I spent the eleventh hour of the eleventh month with my dear 93 year old friend George Rough. One time maintenance manager at Wandsworth Town Hall. He had spent the night before sleepless and shivering with images of all the young men he had served with in Italy 1943-5. One in particular , co driver James Gallagher .
One day on the road to Monte Cassino they had argued about who was to drive their Royal Artillery lorry. James won the argument , but when they arrived it was he who stepped onto a mine and died in George’s arms. There were other near misses, George earned the nickname Lucky Roughey.
George who has lived all his life in and around Putney had in November 1942 gone to the Cinderella Dance Club, upstairs on the corner of the High Street and Putney Bridge Road with his fiancé Mary. Two of his mates had to leave early to get back to their ships in Chatham. George went out to have a farewell drink with his pals. It was at 9.02 the Strabo bomb fell and Mary was one of the 81(46 females) who died.
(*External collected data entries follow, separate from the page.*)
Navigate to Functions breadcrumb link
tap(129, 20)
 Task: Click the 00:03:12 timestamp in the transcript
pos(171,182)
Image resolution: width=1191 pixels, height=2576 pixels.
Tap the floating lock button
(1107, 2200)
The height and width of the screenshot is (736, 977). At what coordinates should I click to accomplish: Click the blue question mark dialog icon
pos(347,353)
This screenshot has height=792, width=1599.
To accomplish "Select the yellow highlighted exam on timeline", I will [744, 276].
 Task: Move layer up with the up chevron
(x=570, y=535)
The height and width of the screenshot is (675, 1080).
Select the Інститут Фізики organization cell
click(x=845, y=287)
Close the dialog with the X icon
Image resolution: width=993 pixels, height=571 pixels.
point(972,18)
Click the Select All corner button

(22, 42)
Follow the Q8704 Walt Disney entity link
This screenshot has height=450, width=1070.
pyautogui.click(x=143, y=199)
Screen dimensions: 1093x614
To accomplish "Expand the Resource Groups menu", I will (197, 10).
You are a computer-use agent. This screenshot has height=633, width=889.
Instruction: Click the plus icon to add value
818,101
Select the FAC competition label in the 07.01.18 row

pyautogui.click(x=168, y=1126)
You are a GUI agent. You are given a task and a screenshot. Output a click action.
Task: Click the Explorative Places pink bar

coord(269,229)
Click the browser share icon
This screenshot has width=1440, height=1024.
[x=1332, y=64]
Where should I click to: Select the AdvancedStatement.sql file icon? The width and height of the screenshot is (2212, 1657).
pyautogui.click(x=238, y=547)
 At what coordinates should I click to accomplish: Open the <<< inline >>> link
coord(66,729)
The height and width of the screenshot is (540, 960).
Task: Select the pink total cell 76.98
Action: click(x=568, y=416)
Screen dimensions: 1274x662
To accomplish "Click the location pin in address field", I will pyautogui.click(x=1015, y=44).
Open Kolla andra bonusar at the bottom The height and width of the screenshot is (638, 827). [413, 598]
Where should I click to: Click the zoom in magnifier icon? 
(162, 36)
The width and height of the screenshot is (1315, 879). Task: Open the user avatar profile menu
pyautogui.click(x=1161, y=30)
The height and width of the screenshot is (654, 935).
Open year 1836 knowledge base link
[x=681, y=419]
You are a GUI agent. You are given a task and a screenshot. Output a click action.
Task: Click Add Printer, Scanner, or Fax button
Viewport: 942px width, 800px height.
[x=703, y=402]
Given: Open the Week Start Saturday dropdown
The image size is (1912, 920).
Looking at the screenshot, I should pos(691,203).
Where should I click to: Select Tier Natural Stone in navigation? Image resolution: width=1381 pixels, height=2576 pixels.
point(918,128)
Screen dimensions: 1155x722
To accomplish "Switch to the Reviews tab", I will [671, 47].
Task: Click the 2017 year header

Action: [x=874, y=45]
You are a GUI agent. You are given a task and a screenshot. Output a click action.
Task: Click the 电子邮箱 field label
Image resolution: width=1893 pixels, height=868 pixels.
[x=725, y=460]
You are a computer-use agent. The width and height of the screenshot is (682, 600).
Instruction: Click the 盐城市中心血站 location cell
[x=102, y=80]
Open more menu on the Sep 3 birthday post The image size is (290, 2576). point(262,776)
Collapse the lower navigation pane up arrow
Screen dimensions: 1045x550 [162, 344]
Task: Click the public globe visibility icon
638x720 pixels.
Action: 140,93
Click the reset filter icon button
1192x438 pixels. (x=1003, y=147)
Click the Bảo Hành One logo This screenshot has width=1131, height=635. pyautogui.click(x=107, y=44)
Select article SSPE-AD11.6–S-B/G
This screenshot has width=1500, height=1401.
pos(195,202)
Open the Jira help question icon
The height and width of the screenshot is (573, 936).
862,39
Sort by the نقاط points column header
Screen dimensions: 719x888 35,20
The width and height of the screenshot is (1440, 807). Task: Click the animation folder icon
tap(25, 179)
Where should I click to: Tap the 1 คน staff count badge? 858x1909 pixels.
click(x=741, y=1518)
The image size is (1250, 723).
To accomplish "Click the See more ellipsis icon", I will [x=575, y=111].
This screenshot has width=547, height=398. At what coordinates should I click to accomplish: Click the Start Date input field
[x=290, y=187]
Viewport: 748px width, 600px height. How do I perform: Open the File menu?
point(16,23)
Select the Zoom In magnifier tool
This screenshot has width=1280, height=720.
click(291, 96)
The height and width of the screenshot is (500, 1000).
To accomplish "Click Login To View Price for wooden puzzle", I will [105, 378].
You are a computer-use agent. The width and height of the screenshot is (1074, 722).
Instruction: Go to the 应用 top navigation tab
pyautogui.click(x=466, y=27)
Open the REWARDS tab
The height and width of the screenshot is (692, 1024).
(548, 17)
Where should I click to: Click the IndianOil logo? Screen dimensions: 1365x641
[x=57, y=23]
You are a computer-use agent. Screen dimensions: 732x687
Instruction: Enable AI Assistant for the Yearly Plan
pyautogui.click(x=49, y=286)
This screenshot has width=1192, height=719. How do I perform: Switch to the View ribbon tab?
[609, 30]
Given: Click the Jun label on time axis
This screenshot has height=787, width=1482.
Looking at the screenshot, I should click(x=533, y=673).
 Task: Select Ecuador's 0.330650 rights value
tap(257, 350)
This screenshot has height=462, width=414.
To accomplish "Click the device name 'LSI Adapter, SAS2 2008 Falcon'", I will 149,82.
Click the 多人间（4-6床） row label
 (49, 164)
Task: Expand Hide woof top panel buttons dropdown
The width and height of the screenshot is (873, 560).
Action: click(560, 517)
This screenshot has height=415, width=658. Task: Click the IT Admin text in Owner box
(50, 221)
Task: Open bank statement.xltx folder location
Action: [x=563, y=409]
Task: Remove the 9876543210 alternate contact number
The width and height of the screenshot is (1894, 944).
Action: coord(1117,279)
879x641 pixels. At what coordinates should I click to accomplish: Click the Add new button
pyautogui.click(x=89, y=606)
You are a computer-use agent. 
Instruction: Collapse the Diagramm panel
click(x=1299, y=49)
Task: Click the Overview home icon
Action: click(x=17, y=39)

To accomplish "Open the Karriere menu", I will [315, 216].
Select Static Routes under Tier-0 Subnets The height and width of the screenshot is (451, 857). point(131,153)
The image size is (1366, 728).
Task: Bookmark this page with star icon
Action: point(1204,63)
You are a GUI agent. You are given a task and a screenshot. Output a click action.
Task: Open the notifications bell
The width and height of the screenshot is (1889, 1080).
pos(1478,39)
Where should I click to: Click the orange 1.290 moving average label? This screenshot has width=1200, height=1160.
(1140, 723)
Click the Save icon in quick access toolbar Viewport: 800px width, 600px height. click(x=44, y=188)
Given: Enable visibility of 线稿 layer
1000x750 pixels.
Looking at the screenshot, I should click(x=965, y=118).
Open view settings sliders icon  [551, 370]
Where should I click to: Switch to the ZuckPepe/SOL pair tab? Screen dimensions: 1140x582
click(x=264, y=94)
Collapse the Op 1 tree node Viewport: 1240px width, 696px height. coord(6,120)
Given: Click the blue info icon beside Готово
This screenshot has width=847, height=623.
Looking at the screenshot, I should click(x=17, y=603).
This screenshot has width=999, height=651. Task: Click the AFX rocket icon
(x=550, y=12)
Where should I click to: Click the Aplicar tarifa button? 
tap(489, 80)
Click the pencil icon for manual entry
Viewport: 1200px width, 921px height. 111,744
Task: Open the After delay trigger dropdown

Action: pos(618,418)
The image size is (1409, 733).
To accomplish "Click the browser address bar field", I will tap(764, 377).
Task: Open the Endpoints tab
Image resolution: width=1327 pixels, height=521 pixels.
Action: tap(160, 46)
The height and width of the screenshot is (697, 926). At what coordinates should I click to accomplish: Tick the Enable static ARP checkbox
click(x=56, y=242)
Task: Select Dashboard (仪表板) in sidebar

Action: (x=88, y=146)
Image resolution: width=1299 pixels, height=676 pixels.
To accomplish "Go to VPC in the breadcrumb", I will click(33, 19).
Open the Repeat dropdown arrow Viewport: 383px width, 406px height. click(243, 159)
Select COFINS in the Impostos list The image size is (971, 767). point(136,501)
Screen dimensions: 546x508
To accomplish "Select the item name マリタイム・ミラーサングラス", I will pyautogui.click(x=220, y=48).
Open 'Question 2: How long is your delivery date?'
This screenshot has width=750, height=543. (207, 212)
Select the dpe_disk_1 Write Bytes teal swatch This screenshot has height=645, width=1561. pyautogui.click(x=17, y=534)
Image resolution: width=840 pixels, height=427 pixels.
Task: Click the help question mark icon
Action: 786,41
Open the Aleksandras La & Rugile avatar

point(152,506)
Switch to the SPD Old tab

A few months later George married Nellie one of Mary’s great friends. He would not see his daughter until she was three. But George’s large family were also affected.
Sally the eldest sister had qualified as a nurse in 1932. She married a surgeon at Broomfield Hospital. In 1941 they were both posted to Singapore. Before the surrender Sally was on one of the last boats out. It was hit by Japanese bombers. 2000 drowned.
Sister Maude had married Peter who was in the RAF. He was posted to Malta where he met his death March l941 during the three year siege. Maude never married again.
Brother Jack had seen service in Norway, Dunkirk and in the Low Countries. By the end of the war he was completely shot. As George says,”He never recovered I often had to go round and calm him down. He lived till he was 77 but he never got over the War. It wasn’t easy for any one.For six months after coming back in 1946 I shivered and sweated every night. Nellie had to change the sheets every day.The doctors said I had influenza I think today it would have been diagnosed as post traumatic stress. Which wasn’t made any better by coming back without a house or a job to go to.”